■ **Text passage**:
Mike Farish visits Williams Advanced Engineering to see how the company delivers a distinctive F1 take on an innovative electric vehicle platform

Williams concept uses a 2800mm wheelbase to help provide for an energy capacity of 80kWhOne of the implications of the growth of the market for electric vehicles is the opportunity it provides for newcomers possibly to become major players in the automotive industry at least as technology and sub-system suppliers to existing OEM operations. Sometimes such companies may be start-ups, sometimes they may already be well-known names in their own right.

One company that fits the second of those descriptions is William Advanced Engineering based close to Oxford in the UK. The operation is the sister company of the Williams Formula One team and a major part of it remit is to develop commercial applications for techniques and technologies that find their initial use in the specialised world of F1 racing.

As such the two operations are not just colocated but closely integrated in the way they share a good deal of basic infrastructure – something confirmed by Paul McNamara, technical director for Williams Advanced Engineering. “We share the machine shop, composites manufacture, rapid prototyping equipment, wind tunnels and vehicle simulation – the two companies are operationally linked,” he states.

■ **Exercise task**:
From the article on Williams Advanced Engineering, pull out the stretch from "Mike Farish visits" through "their own right." word for word.

■ **Dataset extract**:

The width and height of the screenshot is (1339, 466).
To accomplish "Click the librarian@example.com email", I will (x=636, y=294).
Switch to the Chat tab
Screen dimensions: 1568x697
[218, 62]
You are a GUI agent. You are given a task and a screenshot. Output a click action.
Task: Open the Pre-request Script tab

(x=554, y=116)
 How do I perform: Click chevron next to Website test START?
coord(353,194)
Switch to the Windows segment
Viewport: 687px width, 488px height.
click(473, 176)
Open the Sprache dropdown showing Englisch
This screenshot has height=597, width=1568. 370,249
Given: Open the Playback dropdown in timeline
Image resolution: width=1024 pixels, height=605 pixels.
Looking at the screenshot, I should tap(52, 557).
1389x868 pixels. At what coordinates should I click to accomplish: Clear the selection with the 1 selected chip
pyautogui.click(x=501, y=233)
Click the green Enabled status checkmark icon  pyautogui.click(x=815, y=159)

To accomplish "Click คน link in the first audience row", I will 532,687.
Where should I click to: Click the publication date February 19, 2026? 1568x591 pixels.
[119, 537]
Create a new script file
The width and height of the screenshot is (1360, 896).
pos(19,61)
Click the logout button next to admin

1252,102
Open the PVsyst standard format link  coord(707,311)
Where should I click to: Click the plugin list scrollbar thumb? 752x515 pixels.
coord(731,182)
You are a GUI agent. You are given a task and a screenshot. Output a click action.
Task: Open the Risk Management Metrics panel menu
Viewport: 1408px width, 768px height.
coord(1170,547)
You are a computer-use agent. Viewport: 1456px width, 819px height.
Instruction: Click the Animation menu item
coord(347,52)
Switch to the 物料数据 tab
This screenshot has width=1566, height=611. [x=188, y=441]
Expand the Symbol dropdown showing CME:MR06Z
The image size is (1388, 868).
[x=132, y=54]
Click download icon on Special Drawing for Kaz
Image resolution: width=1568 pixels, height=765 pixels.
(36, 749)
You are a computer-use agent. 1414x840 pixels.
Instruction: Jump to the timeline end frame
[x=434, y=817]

■ **Result below**:
Mike Farish visits Williams Advanced Engineering to see how the company delivers a distinctive F1 take on an innovative electric vehicle platform

Williams concept uses a 2800mm wheelbase to help provide for an energy capacity of 80kWhOne of the implications of the growth of the market for electric vehicles is the opportunity it provides for newcomers possibly to become major players in the automotive industry at least as technology and sub-system suppliers to existing OEM operations. Sometimes such companies may be start-ups, sometimes they may already be well-known names in their own right.